Jason Hautala RN
Loretta: you state we must first lobby for the BSN to be the standard entry level requirement, but then in the next paragraph you argue, “Constantly running to college to get “more” education is just plain not necessary.”
I feel your pain about how you are frustrated that you were required to go back to school for another degree and another certificate because you wanted to change fields. School is great, but I think we would all agree that experience is better.
I would suggest to people just going into nursing to get a BSN, because that is the way the tide id going, but I am opposed to this with all of my being. I would put my nursing skills up against all other nurses, and even though I’m only an ADN nurse, I bet I would score fairly well.

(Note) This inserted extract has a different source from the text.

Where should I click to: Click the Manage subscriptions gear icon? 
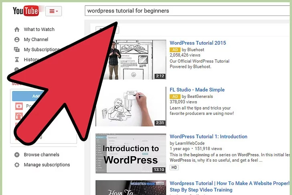[x=17, y=165]
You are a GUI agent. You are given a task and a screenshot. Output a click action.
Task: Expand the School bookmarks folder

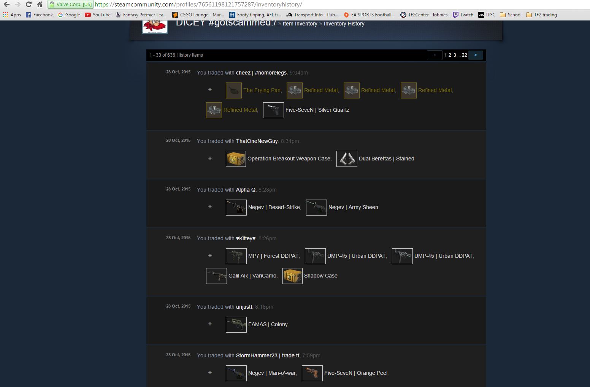pyautogui.click(x=511, y=15)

Sue: you argue that the push to BSN requirement is evidenced based, but I would argue that a good number of nurses end up working in the general area in which they went to school. There are more universities in big cities that provide BSN programs, and people that like big cities will go to school there and live there and work in big city hospital that require BSN degrees, while rural folks, like me, will attend the local ADN program and work in a rural hospital.
I don’t doubt the numbers, but I do doubt the conclusion. Correlation does not mean causation. People do better in big city hospitals where they have access to every specialty known to man 24/7 than they do in a rural hospital in the middle of nowhere.
The increased requirements in nursing is going to be its undoing. Requiring a doctorate level degree for a mid-level provider job is crazy. If they want the nurse/doctor to be a doctor, then they better start putting them through residency programs like the MDs and DOs have to go through, otherwise they are nothing more than overly trained mid-level providers.
Some schools are requiring a doctorate level to teach nursing … really? I would rather have an instructor that had several years of bedside nursing who was skilled at sharing his/her experiences than someone who graduated high school, spent the next decade in school, and came out the other side with a doctorate and decided they didn’t like the smell of poop so became an instructor.
Yes, I believe a BSN is the future, but I think this is short sighted and wrong, but not as wrong as the other educational requirements that are going on in the upper levels of nursing.